▶ _What you should do_:
Looking at the listing below, work out the number of lines where the string "Focus" shows up, and give that number only.

▶ _Data for this task_:
——

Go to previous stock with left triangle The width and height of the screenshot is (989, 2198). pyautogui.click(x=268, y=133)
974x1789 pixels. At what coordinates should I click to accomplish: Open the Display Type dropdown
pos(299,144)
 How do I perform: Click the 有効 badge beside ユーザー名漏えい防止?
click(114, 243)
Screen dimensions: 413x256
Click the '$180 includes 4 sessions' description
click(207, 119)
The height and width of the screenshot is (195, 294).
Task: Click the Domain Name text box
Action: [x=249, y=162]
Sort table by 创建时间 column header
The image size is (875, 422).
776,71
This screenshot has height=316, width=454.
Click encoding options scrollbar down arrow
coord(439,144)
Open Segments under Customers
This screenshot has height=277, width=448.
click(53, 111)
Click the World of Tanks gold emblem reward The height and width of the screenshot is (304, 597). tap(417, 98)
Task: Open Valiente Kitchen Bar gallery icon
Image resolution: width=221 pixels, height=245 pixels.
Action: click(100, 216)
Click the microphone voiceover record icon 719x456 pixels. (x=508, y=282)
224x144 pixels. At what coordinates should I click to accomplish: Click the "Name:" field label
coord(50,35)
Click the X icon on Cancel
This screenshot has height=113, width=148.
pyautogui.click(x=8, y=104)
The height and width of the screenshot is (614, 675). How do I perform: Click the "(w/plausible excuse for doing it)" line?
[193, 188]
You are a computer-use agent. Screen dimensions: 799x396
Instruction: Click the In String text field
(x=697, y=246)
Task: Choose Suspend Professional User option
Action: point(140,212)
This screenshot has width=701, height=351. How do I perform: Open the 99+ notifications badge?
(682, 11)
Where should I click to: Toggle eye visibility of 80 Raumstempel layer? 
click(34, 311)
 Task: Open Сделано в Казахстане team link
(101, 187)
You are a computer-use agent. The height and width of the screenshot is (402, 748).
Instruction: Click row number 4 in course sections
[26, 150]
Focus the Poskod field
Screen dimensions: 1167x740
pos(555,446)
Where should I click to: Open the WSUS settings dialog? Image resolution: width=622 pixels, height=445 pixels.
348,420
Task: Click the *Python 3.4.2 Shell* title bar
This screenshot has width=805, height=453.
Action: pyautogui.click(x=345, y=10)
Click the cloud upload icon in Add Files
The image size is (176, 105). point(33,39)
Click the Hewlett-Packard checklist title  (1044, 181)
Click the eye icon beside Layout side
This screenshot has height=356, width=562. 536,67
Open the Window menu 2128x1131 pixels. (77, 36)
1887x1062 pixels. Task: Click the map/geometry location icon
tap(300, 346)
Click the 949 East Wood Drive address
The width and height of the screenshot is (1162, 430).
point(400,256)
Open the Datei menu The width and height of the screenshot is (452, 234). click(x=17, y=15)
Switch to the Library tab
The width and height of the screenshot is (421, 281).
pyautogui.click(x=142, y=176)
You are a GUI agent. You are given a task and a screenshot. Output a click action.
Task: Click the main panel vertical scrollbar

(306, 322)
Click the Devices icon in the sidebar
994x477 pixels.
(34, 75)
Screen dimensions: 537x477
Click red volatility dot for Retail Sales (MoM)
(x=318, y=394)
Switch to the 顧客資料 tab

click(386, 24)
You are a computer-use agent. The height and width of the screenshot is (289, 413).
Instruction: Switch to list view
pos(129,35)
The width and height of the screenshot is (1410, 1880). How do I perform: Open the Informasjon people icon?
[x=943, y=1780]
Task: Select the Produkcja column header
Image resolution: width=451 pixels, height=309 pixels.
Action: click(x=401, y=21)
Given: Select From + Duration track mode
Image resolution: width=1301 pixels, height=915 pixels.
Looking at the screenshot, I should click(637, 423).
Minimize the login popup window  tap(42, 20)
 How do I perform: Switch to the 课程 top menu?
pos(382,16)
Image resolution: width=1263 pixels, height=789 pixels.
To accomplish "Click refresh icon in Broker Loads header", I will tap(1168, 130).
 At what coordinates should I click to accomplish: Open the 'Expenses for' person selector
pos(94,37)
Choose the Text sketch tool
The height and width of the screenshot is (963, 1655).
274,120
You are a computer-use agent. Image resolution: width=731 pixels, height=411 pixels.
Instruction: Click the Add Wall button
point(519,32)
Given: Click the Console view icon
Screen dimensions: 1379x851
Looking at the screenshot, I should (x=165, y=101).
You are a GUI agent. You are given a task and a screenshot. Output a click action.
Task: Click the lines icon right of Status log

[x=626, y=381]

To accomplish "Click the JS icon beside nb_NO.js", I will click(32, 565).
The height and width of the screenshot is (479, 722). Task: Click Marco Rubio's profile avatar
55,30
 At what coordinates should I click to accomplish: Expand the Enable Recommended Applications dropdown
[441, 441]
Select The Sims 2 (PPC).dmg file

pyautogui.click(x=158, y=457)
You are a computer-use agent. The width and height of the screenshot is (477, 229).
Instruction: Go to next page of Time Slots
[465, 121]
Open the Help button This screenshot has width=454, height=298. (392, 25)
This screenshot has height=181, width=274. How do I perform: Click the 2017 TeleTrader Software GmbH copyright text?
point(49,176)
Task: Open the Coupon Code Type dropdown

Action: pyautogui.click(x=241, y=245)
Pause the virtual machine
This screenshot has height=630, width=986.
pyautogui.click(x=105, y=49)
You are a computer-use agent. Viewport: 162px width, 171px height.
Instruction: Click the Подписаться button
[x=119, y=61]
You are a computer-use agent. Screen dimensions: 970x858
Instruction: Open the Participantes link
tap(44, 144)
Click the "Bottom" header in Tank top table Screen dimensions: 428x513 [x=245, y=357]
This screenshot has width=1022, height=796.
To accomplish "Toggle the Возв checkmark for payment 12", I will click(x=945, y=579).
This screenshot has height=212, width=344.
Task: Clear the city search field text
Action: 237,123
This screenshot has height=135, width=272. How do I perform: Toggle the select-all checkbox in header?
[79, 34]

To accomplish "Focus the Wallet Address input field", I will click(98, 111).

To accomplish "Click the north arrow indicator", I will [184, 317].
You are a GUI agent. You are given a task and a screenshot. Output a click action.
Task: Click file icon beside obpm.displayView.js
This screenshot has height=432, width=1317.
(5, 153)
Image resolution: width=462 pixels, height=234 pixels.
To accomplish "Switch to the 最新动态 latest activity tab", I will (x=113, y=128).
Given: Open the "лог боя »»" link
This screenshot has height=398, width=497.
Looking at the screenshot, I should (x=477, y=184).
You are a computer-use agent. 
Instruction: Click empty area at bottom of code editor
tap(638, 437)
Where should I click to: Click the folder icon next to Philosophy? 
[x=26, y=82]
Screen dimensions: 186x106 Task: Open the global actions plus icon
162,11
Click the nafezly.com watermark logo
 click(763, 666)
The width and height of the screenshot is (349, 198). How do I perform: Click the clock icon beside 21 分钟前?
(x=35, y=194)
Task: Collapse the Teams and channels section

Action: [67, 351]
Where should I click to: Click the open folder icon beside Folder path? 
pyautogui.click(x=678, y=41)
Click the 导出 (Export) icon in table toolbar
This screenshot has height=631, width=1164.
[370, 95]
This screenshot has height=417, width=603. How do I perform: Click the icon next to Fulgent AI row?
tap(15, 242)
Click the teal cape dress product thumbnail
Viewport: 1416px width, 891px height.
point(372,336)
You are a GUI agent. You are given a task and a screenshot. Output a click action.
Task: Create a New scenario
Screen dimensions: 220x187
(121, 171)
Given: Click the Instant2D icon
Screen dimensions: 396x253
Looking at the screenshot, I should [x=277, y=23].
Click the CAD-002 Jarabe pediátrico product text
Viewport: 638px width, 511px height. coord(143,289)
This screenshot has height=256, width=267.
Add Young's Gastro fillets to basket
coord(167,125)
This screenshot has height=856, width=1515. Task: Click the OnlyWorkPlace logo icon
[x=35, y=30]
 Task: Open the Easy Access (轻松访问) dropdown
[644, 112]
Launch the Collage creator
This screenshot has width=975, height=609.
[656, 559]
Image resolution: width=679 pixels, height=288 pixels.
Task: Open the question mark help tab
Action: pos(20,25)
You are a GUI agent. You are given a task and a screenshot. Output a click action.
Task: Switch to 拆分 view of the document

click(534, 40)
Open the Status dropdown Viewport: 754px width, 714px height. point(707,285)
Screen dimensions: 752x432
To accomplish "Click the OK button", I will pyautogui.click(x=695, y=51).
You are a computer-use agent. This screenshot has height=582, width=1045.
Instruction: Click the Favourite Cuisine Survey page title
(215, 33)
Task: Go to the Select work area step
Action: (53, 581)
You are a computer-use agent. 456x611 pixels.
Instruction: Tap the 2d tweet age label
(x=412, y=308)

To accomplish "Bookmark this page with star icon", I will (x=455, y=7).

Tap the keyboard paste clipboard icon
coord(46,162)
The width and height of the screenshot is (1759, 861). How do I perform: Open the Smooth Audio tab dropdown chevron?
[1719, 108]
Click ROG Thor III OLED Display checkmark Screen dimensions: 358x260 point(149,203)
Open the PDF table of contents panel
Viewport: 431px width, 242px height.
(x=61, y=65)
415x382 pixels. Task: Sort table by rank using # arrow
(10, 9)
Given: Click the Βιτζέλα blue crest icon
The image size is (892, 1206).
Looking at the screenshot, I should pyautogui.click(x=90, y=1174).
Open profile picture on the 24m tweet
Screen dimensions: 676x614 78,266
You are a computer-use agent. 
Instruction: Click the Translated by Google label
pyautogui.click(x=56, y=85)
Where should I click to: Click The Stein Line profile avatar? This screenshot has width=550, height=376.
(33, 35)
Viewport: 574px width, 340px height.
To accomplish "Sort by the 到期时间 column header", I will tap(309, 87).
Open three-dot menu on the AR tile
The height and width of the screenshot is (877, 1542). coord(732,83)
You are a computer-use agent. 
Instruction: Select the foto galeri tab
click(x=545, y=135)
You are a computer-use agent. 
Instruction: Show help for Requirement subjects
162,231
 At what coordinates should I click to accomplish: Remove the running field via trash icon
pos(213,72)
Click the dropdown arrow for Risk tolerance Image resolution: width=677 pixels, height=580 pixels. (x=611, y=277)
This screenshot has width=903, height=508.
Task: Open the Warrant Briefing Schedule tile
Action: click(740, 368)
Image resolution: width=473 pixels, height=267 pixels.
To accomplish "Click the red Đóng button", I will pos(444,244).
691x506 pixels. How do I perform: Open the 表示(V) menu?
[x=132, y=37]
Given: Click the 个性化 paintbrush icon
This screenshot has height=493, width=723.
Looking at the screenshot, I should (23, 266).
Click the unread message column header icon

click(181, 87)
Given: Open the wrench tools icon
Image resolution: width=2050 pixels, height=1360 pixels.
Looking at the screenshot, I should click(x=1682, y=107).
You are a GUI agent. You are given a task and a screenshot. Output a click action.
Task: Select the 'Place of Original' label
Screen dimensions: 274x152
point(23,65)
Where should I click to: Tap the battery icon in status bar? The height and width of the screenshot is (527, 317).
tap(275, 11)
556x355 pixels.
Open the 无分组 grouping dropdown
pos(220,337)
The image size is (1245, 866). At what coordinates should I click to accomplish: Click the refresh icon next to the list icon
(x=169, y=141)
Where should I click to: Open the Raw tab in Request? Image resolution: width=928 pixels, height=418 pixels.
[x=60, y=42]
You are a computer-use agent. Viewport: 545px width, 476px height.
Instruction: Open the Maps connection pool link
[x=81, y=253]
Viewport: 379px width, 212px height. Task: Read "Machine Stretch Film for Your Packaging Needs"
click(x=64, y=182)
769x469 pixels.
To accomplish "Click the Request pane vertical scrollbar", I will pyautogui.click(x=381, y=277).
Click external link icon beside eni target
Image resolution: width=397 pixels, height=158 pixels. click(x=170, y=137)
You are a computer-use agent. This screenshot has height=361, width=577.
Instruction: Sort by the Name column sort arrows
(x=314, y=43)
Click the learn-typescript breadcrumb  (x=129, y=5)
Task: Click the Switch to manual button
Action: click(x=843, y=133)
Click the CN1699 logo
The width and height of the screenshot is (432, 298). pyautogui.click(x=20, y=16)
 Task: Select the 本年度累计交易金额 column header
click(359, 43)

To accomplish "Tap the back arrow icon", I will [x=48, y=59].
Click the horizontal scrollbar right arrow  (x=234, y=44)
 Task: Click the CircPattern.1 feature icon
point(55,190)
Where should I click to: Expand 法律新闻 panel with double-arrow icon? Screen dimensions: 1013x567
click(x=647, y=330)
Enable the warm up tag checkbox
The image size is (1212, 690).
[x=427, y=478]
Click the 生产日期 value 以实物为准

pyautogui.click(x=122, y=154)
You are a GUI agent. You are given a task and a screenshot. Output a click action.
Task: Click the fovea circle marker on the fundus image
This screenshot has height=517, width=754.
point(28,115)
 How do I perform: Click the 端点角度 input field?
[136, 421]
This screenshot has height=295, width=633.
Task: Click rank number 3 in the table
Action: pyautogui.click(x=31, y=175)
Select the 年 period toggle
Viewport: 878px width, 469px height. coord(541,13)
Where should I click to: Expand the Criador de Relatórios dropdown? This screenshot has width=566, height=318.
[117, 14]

——

▶ _Problem solution_:
2